Una estampa propia de una distopía apocalíptica que algún día recordaremos desde el anecdotario personal: mientras personas mayores morían en condiciones inhumanas, otras devoraban todas las series a su alcance en Netflix y consumían comida basura que traía a casa un rider que, este sí, llamaba a la puerta.

Prueba de estrés no superada.

Casi de inmediato, muchos se pusieron a buscar responsables en los modelos de atención, en los protocolos hospitalarios, en las menguantes inversiones públicas… intentando tangibilizar el número de fallecidos en nuevos servicios, dimisiones y hospitales poligoneros. Reacciones que pueden considerarse naturales ante tal frustración pero que hacían un diagnóstico superficial e incompleto además de obstaculizar un análisis más profundo y sosegado que es necesario realizar sin más demora.

No se daban cuenta que la verdadera raíz de todos los desaguisados que se sucedieron en la pandemia era el resultado de varias décadas de instauración y regencia de la dictadura edadista que nos gobierna, del culto a la eterna juventud, de una quimera de las vanidades que ha hecho desaparecer a las personas mayores en su propio triángulo de las bermudas: sofá, frigorífico y televisión. Solo está permitido salir en caso de fractura de cadera o diagnóstico de deterioro cognitivo para hacer un pequeño viaje al hospital o residencia, posiblemente sin retorno y respectivamente. Por algo a esta generación tan maltratada se le bautizó como generación silenciosa. Ninguna generación nos dio tanto a cambio de tan poco. Ninguna otra generación debería permitir que se le ningunee con paracetamol y se le arrincone con haloperidol.

Resulta obvio que detrás de la pandemia, las redes sociales, las caceroladas, los militares, Netflix y la depresión del confinamiento, ya existía un sustrato de discriminación y malos tratos a personas mayores que permanecía invisible y que lamentablemente sigue y seguirá siéndolo por muchos años. Esta pandemia solo ha puesto de manifiesto la gran punta del iceberg que supone la discriminación por edad y que barremos todos los días debajo del asfalto de nuestra sociedad.

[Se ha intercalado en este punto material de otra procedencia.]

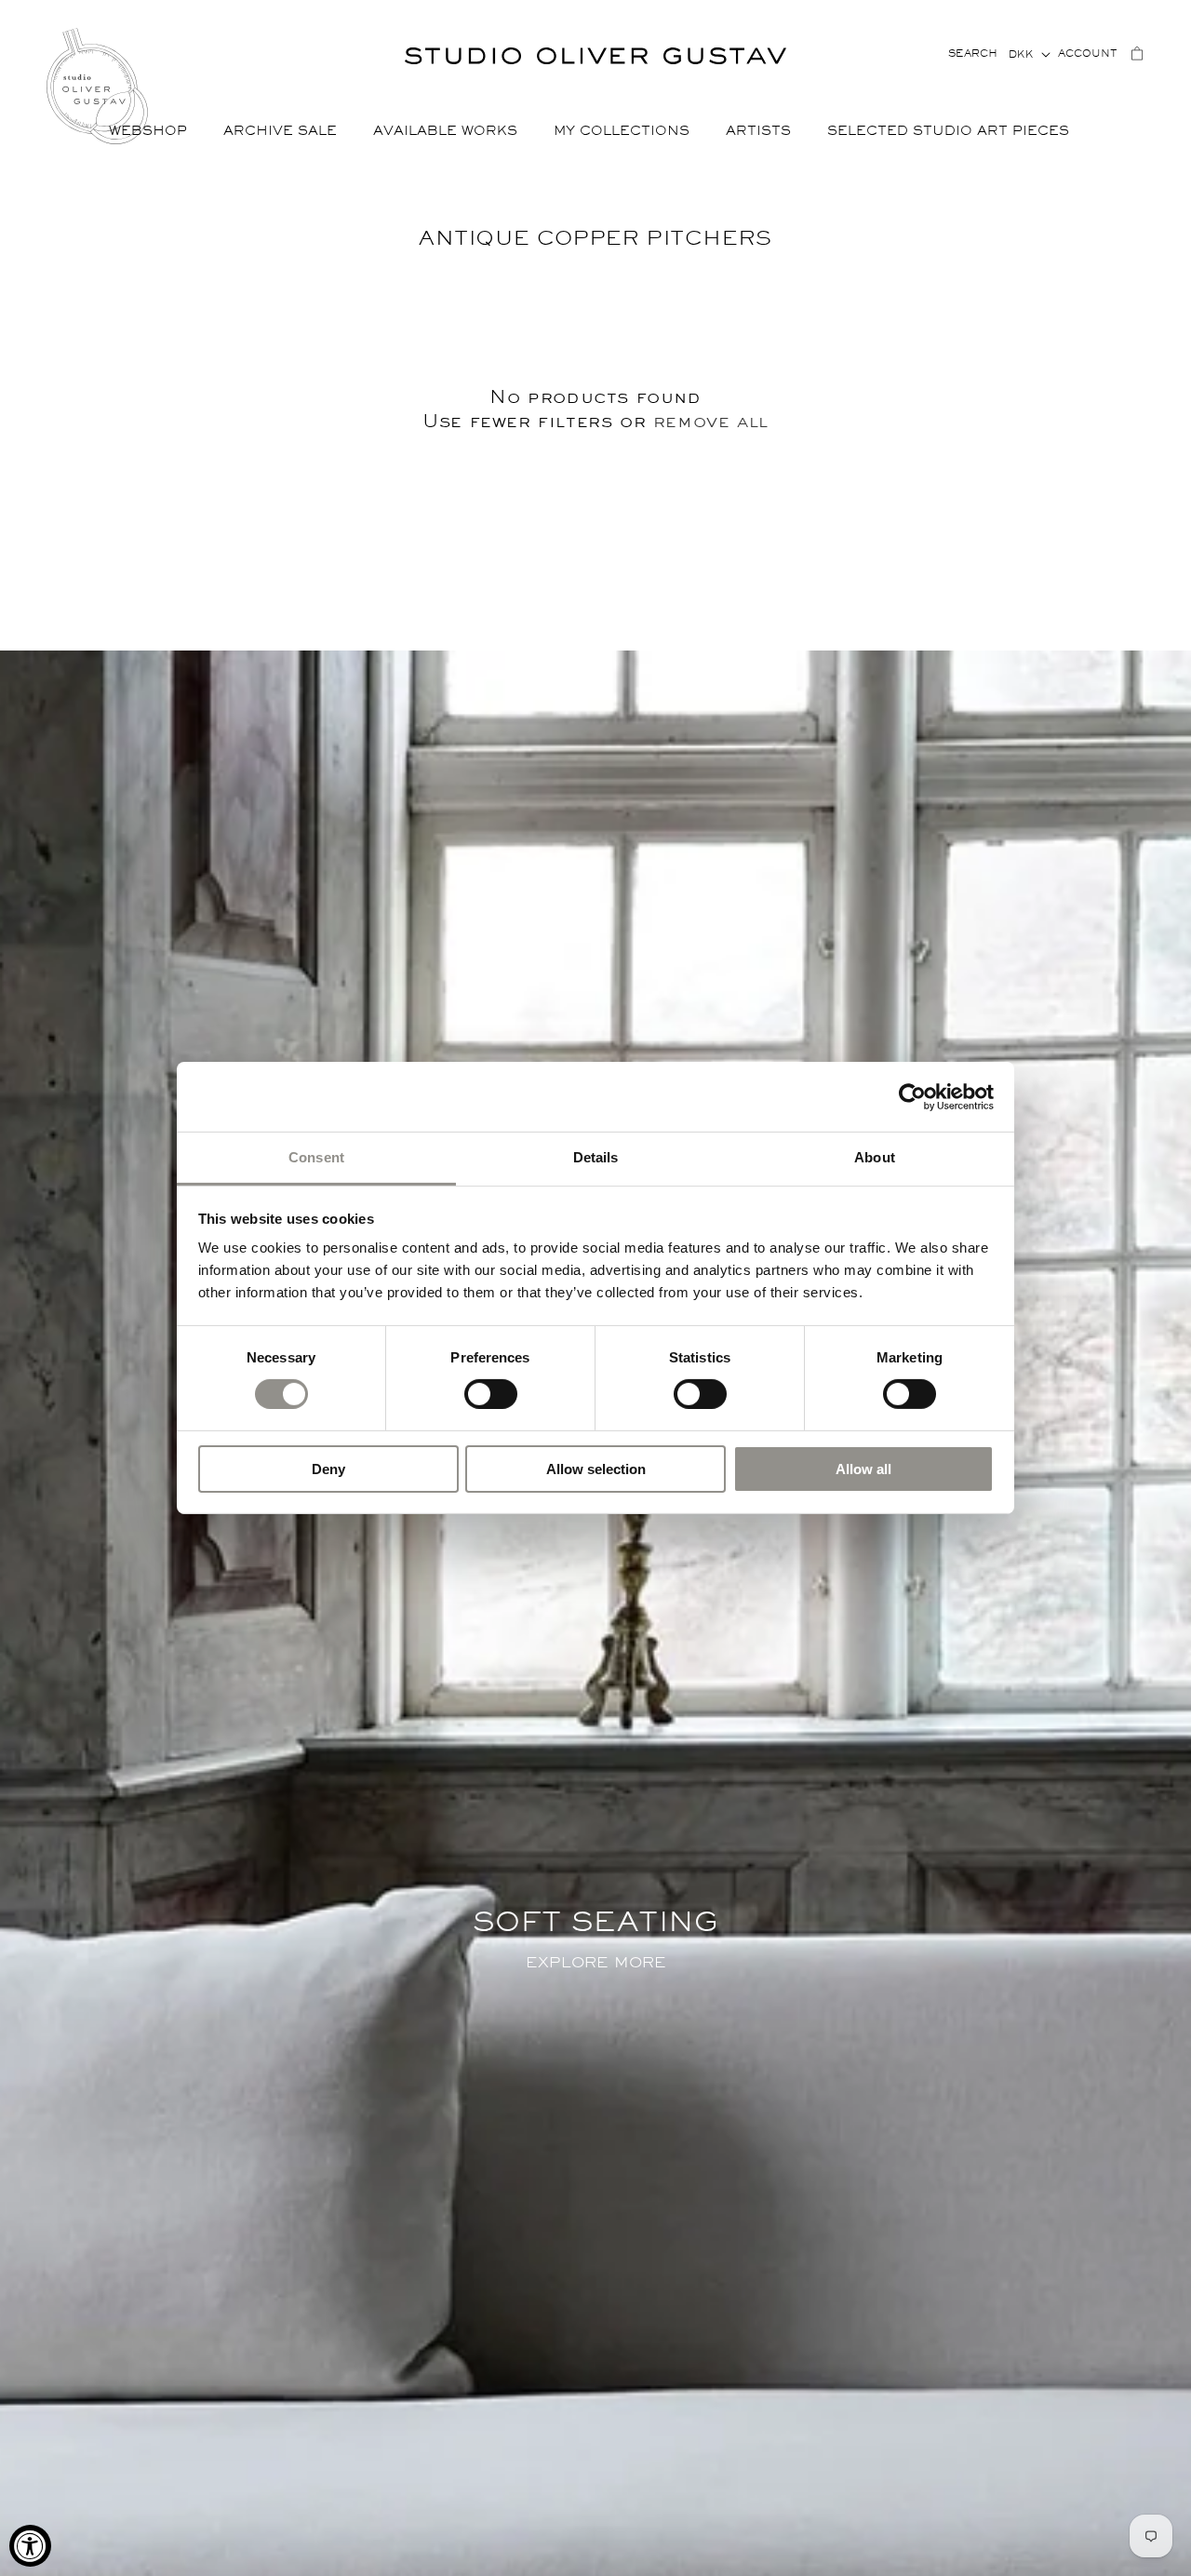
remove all (711, 420)
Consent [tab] (316, 1157)
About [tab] (874, 1157)
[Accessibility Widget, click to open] (30, 2546)
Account (1087, 53)
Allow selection (596, 1469)
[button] (155, 132)
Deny (328, 1469)
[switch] (490, 1393)
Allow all (863, 1469)
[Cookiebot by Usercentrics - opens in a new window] (912, 1096)
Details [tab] (596, 1157)
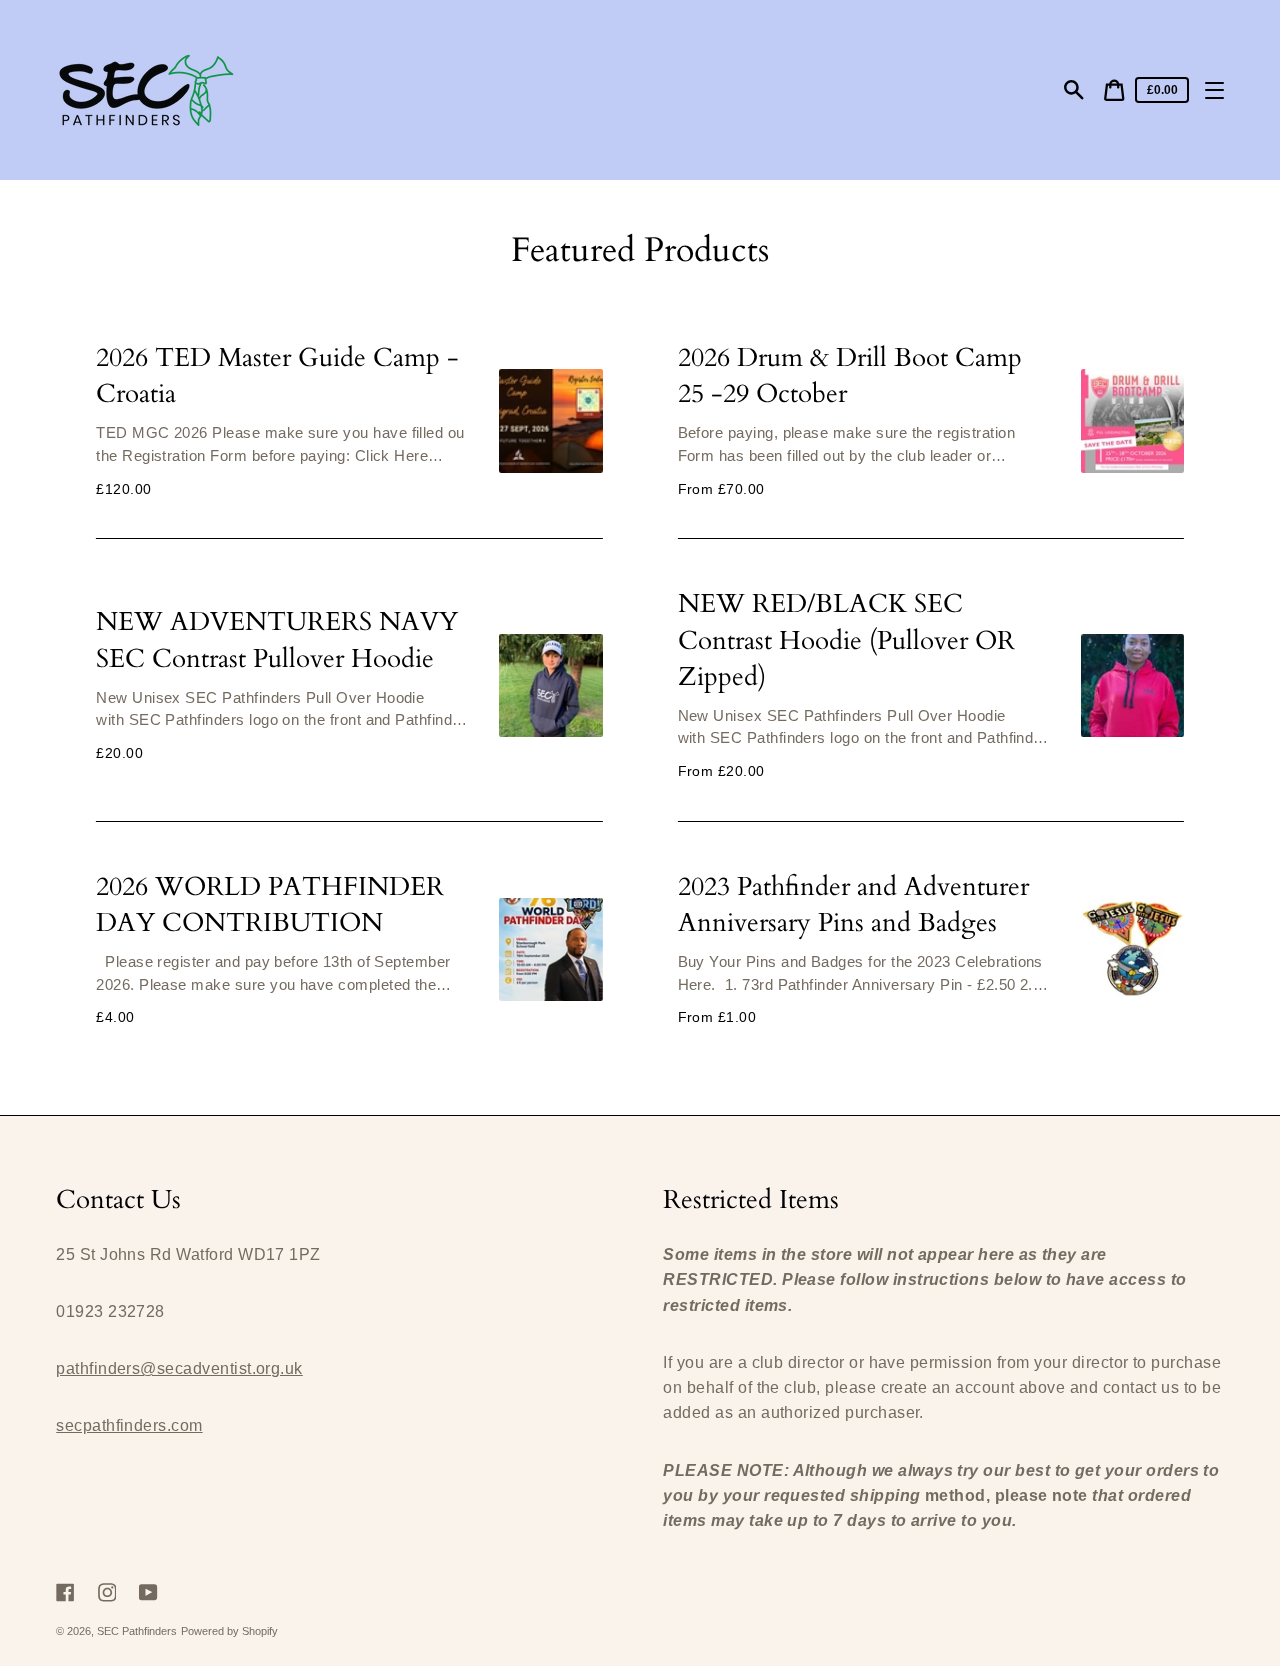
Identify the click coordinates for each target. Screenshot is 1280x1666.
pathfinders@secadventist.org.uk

Una discriminación que fue tomando forma desde la autoridad de los medios de comunicación y su encomiable tarea de mostrar a las personas mayores como una carga para la sociedad hasta el protocolo sanitario que marcaba la edad de ochenta años como la cruel concertina que impedía el acceso a determinados recursos sanitarios. Cuestión de arrugas y de distribución de recursos.

Con todo esto, el edadismo ya supone la tercera causa de discriminación por detrás del racismo y del sexismo según la OMS, pero sin duda la más invisible e ignorada por los medios de comunicación. Y es que un problema social, además de existir, ha de ser percibido como tal.  La pandemia ha supuesto una prueba de estrés que no hemos superado, un evidente fracaso de la construcción edadista de esta sociedad tan cool del siglo XXI.

El valor de una vida es inversamente proporcional a los años vividos.

Si el número de víctimas en residencias de mayores se hubieran producido en otro tipo de institución, como centros penitenciarios, universidades, colegios o guarderías, estoy completamente seguro de que el análisis hoy en día sería otro. Recuerden que han sido 31.000 solo en centros residenciales. Y no es cuestión de clase social, nivel cultural o localización, es estrictamente una cuestión de edad.

El edadismo nos ha llevado a aceptar que las muertes de personas mayores tienen menos valor, menores consecuencias y que son víctimas aceptables. Y ante tal evidencia no podemos seguir mirando hacia otro lado, no podemos seguir justificando que el valor de una vida es inversamente proporcional a los años vividos. El valor de una vida es el mismo siempre, independientemente de su raza, sexo o edad. Porque es justo, de sentido común y porque así además lo hemos recogido en el artículo catorce de nuestra constitución: todos los españoles somos iguales ante la ley, sin que pueda prevalecer discriminación alguna por razón de nacimiento, raza, sexo, religión, opinión o cualquier otra condición o circunstancia personal o social.